• Argenes Inc., of Tokyo, has started a Phase I clinical study of the novel antirheumatoid arthritis agent ARG098. The study will evaluate the safety and tolerability of ARG098 in the knee joint cavity of RA patients and examine its efficacy and pharmacokinetics. ARG098 is an anti-Fas IgM monoclonal antibody that specifically targets the Fas (also known as APO-1 and CD95) molecule. Argenes licensed rights to develop the compound from Santen Pharmaceutical Co. Ltd., of Osaka, Japan, in October 2004.
• Bayhill Therapeutics Inc., of Palo Alto, Calif., said results from a Phase IIb trial showed that patients with high antimyelin basic protein antibodies in their cerebral spinal fluid had statistically significantly fewer gadolinium-enhancing lesions in their brain after treatment with 0.5 mg of BHT-3009 compared with placebo. Reductions in T2 volumes and T1 black holes also were observed in this same population. The data also demonstrated there were strong trends in those same measures when applied to the trial's intent-to-treat patient population. The Phase IIb trial is a multicenter, randomized, double-blind placebo-controlled trial of 289 patients with relapsing-remitting multiple sclerosis. Patients were dosed monthly for one year with intramuscular injections of the investigational product BHT-3009. The trial's endpoints are brain magnetic resonance imaging measures of disease activity including gadolinium-enhancing lesions, T2 lesions and T1 black holes.

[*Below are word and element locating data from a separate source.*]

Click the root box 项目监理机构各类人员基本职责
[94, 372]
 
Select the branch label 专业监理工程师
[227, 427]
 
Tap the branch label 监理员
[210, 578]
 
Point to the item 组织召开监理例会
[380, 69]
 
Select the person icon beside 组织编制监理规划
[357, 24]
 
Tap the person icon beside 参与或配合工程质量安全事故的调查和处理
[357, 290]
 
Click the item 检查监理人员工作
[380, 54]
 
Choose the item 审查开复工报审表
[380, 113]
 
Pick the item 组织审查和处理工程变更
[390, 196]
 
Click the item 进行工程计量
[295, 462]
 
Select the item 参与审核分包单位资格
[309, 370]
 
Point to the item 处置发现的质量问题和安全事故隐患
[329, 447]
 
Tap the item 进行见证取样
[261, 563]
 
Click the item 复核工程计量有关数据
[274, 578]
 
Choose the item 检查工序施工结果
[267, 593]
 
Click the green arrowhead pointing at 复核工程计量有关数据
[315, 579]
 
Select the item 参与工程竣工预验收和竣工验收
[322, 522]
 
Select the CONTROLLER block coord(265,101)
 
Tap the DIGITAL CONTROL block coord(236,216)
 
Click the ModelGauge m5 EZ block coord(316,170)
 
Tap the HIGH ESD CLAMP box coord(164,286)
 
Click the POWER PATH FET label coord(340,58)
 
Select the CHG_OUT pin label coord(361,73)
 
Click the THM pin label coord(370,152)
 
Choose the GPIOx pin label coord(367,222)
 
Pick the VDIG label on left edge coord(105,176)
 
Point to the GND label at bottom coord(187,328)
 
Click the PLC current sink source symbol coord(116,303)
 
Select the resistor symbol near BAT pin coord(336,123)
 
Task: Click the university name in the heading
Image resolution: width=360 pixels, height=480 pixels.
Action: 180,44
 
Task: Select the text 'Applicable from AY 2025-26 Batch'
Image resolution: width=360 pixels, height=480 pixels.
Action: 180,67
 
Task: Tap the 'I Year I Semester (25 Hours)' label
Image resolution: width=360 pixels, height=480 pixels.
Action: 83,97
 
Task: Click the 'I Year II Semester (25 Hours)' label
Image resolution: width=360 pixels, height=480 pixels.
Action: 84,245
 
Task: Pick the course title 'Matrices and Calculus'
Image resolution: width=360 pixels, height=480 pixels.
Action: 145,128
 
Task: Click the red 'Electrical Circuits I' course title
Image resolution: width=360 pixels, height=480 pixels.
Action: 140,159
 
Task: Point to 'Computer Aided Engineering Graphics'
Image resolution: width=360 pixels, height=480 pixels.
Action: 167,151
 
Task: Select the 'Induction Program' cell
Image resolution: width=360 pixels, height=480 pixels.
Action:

• OxiGene Inc., of Waltham, Mass., reported that an ongoing Phase Ib study of its lead product candidate Zybrestat (combretastatin-A4 phosphate/CA4P), administered in combination with Avastin (bevacizumab, Genentech) to patients with advanced solid tumors appeared safe and well tolerated. It also resulted in significantly enhanced tumor blood-flow reductions as measured by DCE-MRI imaging, and demonstrated early evidence of clinical activity in the absence of concurrent cytotoxic chemotherapy. The open-label, dose-escalation study is designed to evaluate safety and tolerability, pharmacodynamics, pharmacokinetics and biomarkers associated with three dosages, 45 mg/m, 54 mg/m and 63 mg/m, in combination with bevacizumab (10 mg/kg administered every 14 days). OxiGene said it expects to complete enrollment in the current quarter and report further data from all dose cohorts 2008.
• PTC Therapeutics Inc., of South Plainfield, N.J., announced positive data from a Phase II clinical trial of PTC124 in pediatric patients with cystic fibrosis due to a nonsense mutation. The results and information emerging from long-term studies showed that treatment with PTC124 results in statistically significant improvements in a measure of the function of the CF transmembrane conductance regulator (CFTR) protein. The data were presented at the 21st North American Cystic Fibrosis Conference in Anaheim, Calif. PTC is conducting a third, open-label, dose-ranging Phase II clinical trial in pediatric CF patients in Paris to determine whether PTC124 can induce production of active CFTR protein.
• Surface Logix Inc., of Boston, said that data from a Phase I trial indicated SLx-4090, a first-in-class enterocyte-specific microsomal triglyceride transfer protein inhibitor, significantly decreased plasma levels of both triglyceride and LDL-cholesterol compared with placebo. The compound is being developed to treat dyslipidemia, abnormal levels of lipids in the bloodstream. The firm also is exploring the use of SLx-4090 in other metabolic disorders, including obesity and diabetes. The Phase I repeat-dose study is a randomized, double-blind, placebo-controlled, dose escalating/decreasing study in 10 cohorts of 12 healthy male volunteers each. A variety of dosing regimens were included in the study. For subjects receiving SLx-4090, doses ranged from 25 mg to 200 mg, and dosing frequency in active and placebo arms ranged from once daily to three times daily. Treatment periods ranged from five to 14 days.